Goal. Convert the lines below into a Markdown table with the columns "No." and "Line", numbering each line in order and leaving out blank lines.
— begin Records provided —
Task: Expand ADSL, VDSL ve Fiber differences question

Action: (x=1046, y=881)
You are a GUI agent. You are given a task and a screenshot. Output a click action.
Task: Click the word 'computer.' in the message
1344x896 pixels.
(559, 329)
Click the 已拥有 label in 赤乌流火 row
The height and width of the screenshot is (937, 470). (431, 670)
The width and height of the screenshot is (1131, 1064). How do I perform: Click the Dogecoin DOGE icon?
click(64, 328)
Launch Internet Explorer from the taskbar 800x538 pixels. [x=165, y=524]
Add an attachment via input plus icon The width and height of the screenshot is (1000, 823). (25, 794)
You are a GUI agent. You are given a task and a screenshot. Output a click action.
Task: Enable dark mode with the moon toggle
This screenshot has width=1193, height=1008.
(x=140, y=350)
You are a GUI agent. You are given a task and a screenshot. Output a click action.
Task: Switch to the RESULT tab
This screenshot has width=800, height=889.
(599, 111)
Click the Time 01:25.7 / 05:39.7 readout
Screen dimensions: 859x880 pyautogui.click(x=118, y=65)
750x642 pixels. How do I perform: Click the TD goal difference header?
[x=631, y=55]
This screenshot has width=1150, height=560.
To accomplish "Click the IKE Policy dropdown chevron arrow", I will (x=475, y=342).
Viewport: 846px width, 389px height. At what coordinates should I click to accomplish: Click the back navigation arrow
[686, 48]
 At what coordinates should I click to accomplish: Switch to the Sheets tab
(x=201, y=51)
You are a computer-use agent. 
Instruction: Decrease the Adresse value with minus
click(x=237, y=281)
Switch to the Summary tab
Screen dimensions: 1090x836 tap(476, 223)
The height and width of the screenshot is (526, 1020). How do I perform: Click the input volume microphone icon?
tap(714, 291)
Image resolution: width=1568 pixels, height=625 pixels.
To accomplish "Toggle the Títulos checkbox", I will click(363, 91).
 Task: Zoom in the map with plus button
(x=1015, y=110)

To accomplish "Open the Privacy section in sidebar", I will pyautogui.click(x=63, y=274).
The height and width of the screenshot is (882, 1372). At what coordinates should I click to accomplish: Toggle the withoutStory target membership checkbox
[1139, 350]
— end Records provided —
Solution.
| No. | Line |
|---|---|
| 1 | Task: Expand ADSL, VDSL ve Fiber differences question |
| 2 | Action: (x=1046, y=881) |
| 3 | You are a GUI agent. You are given a task and a screenshot. Output a click action. |
| 4 | Task: Click the word 'computer.' in the message |
| 5 | 1344x896 pixels. |
| 6 | (559, 329) |
| 7 | Click the 已拥有 label in 赤乌流火 row |
| 8 | The height and width of the screenshot is (937, 470). (431, 670) |
| 9 | The width and height of the screenshot is (1131, 1064). How do I perform: Click the Dogecoin DOGE icon? |
| 10 | click(64, 328) |
| 11 | Launch Internet Explorer from the taskbar 800x538 pixels. [x=165, y=524] |
| 12 | Add an attachment via input plus icon The width and height of the screenshot is (1000, 823). (25, 794) |
| 13 | You are a GUI agent. You are given a task and a screenshot. Output a click action. |
| 14 | Task: Enable dark mode with the moon toggle |
| 15 | This screenshot has width=1193, height=1008. |
| 16 | (x=140, y=350) |
| 17 | You are a GUI agent. You are given a task and a screenshot. Output a click action. |
| 18 | Task: Switch to the RESULT tab |
| 19 | This screenshot has width=800, height=889. |
| 20 | (599, 111) |
| 21 | Click the Time 01:25.7 / 05:39.7 readout |
| 22 | Screen dimensions: 859x880 pyautogui.click(x=118, y=65) |
| 23 | 750x642 pixels. How do I perform: Click the TD goal difference header? |
| 24 | [x=631, y=55] |
| 25 | This screenshot has width=1150, height=560. |
| 26 | To accomplish "Click the IKE Policy dropdown chevron arrow", I will (x=475, y=342). |
| 27 | Viewport: 846px width, 389px height. At what coordinates should I click to accomplish: Click the back navigation arrow |
| 28 | [686, 48] |
| 29 |  At what coordinates should I click to accomplish: Switch to the Sheets tab |
| 30 | (x=201, y=51) |
| 31 | You are a computer-use agent.  |
| 32 | Instruction: Decrease the Adresse value with minus |
| 33 | click(x=237, y=281) |
| 34 | Switch to the Summary tab |
| 35 | Screen dimensions: 1090x836 tap(476, 223) |
| 36 | The height and width of the screenshot is (526, 1020). How do I perform: Click the input volume microphone icon? |
| 37 | tap(714, 291) |
| 38 | Image resolution: width=1568 pixels, height=625 pixels. |
| 39 | To accomplish "Toggle the Títulos checkbox", I will click(363, 91). |
| 40 |  Task: Zoom in the map with plus button |
| 41 | (x=1015, y=110) |
| 42 | To accomplish "Open the Privacy section in sidebar", I will pyautogui.click(x=63, y=274). |
| 43 | The height and width of the screenshot is (882, 1372). At what coordinates should I click to accomplish: Toggle the withoutStory target membership checkbox |
| 44 | [1139, 350] |